WORK TASK
Below are some records. Return exactly the lines from the one containing "Instruction: Add Lettuce to the order" through the one containing "This screenshot has width=1325, height=672.", both included, and only those.
*** PROVIDED DATA Section Begins ***
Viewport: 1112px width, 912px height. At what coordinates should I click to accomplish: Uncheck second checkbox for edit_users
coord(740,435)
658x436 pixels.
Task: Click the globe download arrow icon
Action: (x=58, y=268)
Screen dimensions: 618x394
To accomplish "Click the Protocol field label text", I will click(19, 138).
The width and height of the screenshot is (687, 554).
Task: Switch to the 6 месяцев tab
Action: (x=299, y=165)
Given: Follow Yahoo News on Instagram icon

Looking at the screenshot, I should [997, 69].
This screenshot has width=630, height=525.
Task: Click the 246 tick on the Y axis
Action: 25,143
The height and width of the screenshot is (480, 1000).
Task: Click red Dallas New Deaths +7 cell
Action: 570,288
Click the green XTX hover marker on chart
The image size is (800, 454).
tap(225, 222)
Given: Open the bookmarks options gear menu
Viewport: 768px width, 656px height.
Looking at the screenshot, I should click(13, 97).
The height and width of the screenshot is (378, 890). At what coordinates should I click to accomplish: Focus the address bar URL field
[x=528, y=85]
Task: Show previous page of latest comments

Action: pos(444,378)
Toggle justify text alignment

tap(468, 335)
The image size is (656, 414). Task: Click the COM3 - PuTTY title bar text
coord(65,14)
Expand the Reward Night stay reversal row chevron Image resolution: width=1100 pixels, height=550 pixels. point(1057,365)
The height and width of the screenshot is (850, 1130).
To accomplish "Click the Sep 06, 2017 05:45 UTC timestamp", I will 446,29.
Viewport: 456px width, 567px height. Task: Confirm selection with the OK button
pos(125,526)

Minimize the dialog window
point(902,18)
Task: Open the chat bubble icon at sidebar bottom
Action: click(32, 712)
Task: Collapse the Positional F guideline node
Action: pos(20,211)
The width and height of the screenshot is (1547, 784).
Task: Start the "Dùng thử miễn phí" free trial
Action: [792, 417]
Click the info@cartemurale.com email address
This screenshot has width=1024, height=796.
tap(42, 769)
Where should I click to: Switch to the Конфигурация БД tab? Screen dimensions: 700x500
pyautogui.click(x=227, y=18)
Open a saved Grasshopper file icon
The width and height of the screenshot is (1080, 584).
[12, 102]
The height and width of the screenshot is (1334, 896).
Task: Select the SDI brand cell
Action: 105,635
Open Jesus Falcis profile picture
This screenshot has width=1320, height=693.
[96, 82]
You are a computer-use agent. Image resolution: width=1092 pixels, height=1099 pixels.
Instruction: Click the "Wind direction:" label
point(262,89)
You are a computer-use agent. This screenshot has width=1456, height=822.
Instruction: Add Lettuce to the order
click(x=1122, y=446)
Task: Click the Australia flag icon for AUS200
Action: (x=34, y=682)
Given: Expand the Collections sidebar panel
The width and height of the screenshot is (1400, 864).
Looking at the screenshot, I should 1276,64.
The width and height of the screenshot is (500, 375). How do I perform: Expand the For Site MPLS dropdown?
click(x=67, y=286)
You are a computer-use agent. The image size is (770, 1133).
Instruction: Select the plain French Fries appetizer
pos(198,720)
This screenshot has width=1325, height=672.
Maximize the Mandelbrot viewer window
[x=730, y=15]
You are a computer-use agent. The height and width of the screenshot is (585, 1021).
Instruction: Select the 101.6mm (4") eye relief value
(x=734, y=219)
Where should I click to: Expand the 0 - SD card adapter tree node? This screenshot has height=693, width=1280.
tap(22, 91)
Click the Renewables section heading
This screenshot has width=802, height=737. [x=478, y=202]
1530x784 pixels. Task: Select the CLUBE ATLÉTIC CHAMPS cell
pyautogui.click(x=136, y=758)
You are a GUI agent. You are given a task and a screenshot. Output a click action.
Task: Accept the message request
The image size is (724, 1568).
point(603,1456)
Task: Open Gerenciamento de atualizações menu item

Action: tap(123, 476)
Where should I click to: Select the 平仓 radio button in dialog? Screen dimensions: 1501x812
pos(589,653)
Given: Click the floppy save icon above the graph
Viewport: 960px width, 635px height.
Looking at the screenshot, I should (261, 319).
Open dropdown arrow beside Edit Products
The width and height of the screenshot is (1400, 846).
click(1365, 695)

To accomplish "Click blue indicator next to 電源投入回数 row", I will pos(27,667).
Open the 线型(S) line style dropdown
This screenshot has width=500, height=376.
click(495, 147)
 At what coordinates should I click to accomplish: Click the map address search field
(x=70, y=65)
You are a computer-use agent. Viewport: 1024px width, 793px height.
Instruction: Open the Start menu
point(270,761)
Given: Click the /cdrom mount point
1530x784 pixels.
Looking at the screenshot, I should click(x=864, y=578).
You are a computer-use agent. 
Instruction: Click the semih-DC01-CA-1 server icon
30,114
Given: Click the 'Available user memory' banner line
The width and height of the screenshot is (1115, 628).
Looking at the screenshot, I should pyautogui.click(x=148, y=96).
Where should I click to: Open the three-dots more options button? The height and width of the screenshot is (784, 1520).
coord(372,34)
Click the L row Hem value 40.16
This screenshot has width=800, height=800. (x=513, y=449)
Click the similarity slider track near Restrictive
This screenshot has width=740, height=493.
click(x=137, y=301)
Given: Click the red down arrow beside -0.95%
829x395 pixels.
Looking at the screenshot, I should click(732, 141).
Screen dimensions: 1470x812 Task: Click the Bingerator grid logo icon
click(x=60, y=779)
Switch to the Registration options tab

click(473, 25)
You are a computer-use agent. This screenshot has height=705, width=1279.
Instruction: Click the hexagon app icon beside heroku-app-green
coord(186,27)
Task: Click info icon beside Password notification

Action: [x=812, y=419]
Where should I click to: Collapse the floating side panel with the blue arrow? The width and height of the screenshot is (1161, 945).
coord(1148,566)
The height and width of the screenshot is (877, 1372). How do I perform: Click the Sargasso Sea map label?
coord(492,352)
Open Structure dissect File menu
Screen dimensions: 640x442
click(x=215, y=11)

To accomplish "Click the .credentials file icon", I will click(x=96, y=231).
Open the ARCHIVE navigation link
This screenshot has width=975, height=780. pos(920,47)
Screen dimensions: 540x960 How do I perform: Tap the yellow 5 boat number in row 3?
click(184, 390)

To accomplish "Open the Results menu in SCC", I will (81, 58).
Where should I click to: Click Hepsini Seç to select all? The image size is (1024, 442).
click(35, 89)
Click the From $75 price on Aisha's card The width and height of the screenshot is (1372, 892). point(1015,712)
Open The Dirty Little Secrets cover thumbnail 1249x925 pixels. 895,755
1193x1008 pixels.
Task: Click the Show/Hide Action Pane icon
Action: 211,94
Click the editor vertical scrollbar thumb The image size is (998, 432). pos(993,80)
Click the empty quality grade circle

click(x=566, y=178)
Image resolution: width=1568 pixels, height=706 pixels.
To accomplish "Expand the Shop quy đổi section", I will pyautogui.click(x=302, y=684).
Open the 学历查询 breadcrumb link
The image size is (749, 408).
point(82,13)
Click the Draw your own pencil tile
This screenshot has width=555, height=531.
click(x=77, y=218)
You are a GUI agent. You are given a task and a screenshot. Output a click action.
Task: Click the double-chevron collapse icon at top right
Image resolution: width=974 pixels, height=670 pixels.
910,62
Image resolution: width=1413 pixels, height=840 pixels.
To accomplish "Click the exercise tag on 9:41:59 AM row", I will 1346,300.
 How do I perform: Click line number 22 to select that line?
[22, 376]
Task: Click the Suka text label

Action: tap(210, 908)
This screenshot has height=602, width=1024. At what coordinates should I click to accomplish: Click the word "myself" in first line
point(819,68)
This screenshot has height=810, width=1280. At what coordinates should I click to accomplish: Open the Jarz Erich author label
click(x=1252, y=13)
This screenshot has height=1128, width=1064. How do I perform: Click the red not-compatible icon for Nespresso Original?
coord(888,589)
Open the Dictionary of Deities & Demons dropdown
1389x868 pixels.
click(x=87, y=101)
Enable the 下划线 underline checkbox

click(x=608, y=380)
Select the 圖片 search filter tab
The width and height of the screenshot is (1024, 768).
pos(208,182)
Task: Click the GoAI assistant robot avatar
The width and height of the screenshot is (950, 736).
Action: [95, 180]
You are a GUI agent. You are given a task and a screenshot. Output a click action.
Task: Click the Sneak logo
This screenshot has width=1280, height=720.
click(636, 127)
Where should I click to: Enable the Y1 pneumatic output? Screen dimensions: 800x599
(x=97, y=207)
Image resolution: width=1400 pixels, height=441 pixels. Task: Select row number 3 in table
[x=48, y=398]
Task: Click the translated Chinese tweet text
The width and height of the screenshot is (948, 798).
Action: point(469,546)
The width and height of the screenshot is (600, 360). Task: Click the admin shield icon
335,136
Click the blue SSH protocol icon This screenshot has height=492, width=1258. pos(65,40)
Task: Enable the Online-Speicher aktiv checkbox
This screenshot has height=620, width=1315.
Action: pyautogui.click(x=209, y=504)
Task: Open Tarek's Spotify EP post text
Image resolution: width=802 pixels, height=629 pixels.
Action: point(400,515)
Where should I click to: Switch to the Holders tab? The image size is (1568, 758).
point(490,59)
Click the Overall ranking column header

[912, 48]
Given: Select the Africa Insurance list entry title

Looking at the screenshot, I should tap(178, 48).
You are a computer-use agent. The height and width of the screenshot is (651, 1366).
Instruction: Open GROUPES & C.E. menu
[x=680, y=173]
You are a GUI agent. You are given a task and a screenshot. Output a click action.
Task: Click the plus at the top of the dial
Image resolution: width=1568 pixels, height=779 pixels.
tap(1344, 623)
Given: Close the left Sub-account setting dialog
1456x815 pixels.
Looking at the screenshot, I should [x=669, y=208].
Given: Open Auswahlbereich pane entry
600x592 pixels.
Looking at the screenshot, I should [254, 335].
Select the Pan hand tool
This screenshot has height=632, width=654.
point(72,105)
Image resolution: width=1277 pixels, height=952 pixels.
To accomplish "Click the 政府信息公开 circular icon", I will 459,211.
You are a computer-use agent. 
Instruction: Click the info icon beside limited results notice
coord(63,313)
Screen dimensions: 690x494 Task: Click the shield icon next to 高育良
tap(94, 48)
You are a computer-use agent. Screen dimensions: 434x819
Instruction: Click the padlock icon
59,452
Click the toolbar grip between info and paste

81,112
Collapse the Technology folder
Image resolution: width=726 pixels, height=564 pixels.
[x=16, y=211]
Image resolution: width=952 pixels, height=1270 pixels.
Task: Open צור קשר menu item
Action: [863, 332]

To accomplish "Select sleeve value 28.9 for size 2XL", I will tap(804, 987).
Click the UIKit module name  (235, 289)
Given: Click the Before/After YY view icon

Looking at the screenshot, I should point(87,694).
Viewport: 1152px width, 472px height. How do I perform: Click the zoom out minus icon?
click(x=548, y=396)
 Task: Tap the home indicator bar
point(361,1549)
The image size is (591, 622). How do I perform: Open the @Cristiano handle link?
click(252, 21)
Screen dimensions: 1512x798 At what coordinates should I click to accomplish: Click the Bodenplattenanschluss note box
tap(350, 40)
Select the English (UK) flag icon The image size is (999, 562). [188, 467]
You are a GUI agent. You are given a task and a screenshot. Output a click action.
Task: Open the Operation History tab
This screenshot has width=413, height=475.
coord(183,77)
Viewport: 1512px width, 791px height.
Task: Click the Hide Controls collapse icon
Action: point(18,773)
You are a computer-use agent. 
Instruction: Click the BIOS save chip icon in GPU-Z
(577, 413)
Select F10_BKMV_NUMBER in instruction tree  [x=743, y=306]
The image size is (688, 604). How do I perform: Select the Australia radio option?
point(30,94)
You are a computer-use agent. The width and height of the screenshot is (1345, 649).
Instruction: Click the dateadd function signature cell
*** PROVIDED DATA Section Ends ***
REPLY TO THE EXERCISE
Instruction: Add Lettuce to the order
click(x=1122, y=446)
Task: Click the Australia flag icon for AUS200
Action: (x=34, y=682)
Given: Expand the Collections sidebar panel
The width and height of the screenshot is (1400, 864).
Looking at the screenshot, I should 1276,64.
The width and height of the screenshot is (500, 375). How do I perform: Expand the For Site MPLS dropdown?
click(x=67, y=286)
You are a computer-use agent. The image size is (770, 1133).
Instruction: Select the plain French Fries appetizer
pos(198,720)
This screenshot has width=1325, height=672.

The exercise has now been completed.